▸ Document segment:
Anna Kavanagh
I threw my hat into the ring in the 2020 general election as a mother, very concerned about the prospects for our children’s future given that they are the first generation since the foundation of the state that will end up worse off than the generation gone before them. I pointed out that they are the first generation where the majority will probably end up renting for the rest of their lives.
I also presented strong views on a wide range of other issues including evictions, homelessness, economic inequality and the degradation of our environment.
I am well known across the constituency of Longford Westmeath because of my activism on environmental issues, evictions and homelessness. I’m also known in music circles as a result of presenting a trad music programme on community radio. I’m not telling you this to blow my own trumpet, but merely to let you see that I was not an unknown entity coming before the electorate.
I was given equal access to the local radio stations as the other candidates, the same coverage in the local papers and with a following of 35,000 on social media I had no difficulty in getting my message across.
As I journeyed to every corner of the constituency, people told me that they shared my views and principles but their vote was promised to a sitting TD or Councillor who had done a favour for either them or a family member.
I discovered that clientelism is alive and kicking in Ireland.

▸ Data supplied:

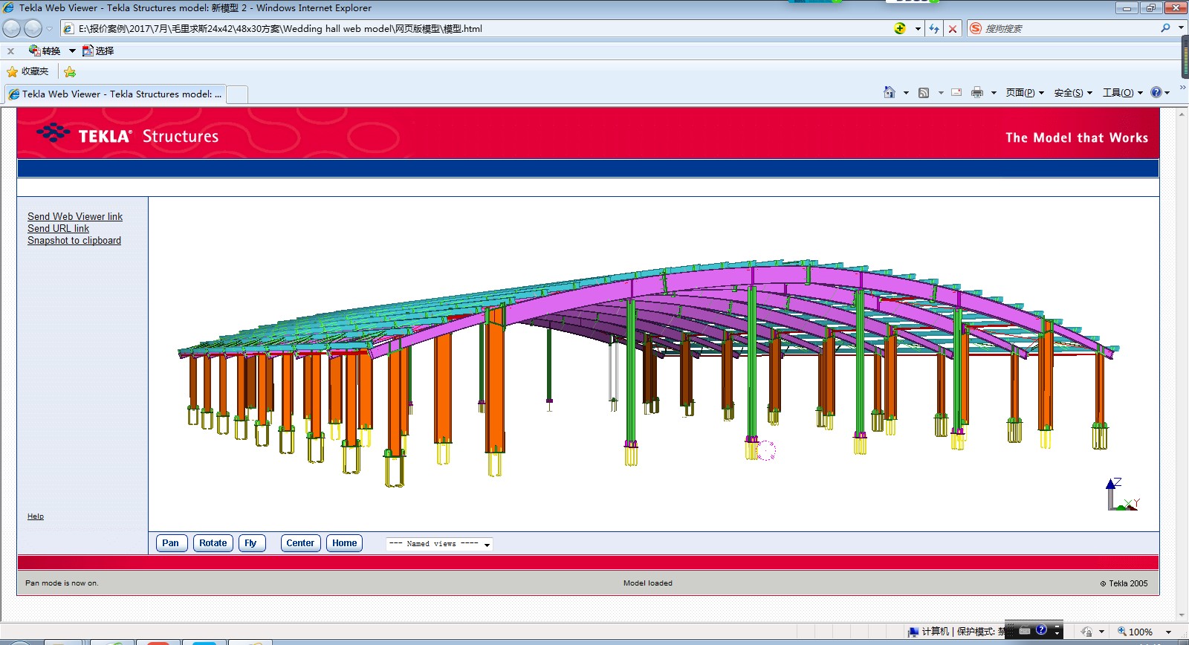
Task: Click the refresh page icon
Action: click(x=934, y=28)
--
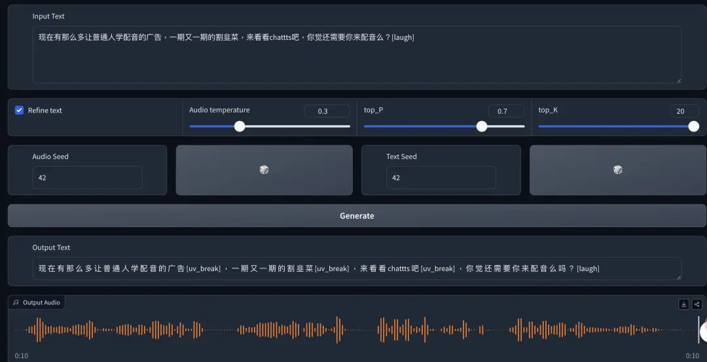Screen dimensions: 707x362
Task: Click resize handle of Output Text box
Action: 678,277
--
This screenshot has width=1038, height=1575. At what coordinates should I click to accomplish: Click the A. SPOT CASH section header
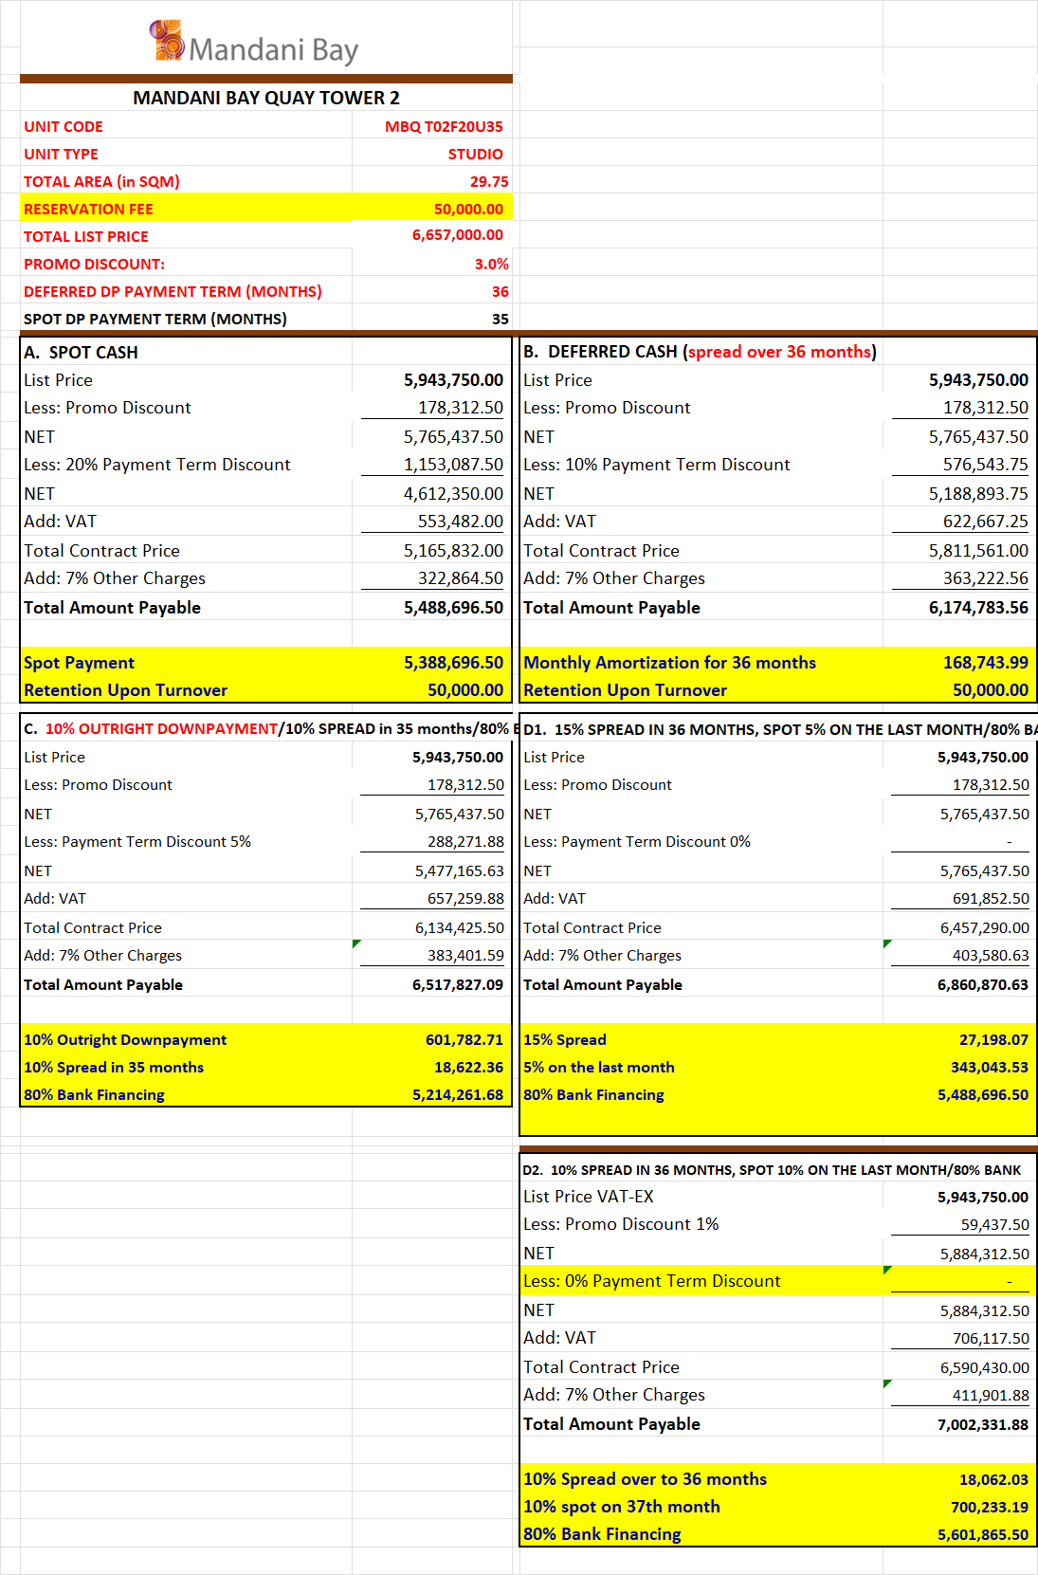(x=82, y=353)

▸ Task objective:
In the election campaign account, what did the candidate discover about Ireland while traveling the constituency? The items are not needed for this exercise.

▸ Completed task:
Clientelism is alive and kicking in Ireland.